Et nous avons vu comment les généraliser au cadre des distributions.
Alors maintenant,
nous allons revenir sur le calcul des
dérivées au sens des distributions, et nous allons regarder une situation un tout
petit peu plus générale de celles que nous avons déjà rencontrées avec
le calcul de la dérivée de la fonction d'Heaviside.
Cette situation est un peu plus générale, portant le
nom de formule des sauts.
Nous allons commencer par l'étudier, dans le cas de la dimension 1.
Alors, on a déjà calculé la dérivée au sens des
distributions de la fonction de Heaviside définie sur la droite réelle.

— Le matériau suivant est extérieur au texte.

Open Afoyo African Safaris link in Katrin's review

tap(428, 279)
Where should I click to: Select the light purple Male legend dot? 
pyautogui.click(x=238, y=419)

Fonction H qui est définie par H de x égal un pour x positif ou nul, et H de x égal
zéro pour x strictement négatif. On a trouvé que au sens des distributions,
la dérivée de H est égale à la masse de Dirac en zéro,
égalité qui vaut dans D prime de R au sens des distributions sur R.
La fonction H présente une discontinuité de première espèce,
c'est-à-dire, un saut au point x égal à zéro.
Et c'est ce saut au point x égal à zéro qui fait
apparaître une masse de Dirac dans la dérivée au sens des distributions.
Évidemment, si on ne disposait
pas du cadre des distributions, et qu'on voulait
se poser la question de calculer la dérivée
de la fonction d'Heaviside, eh bien on dirait
que cette fonction, elle est dérivable sur R étoile.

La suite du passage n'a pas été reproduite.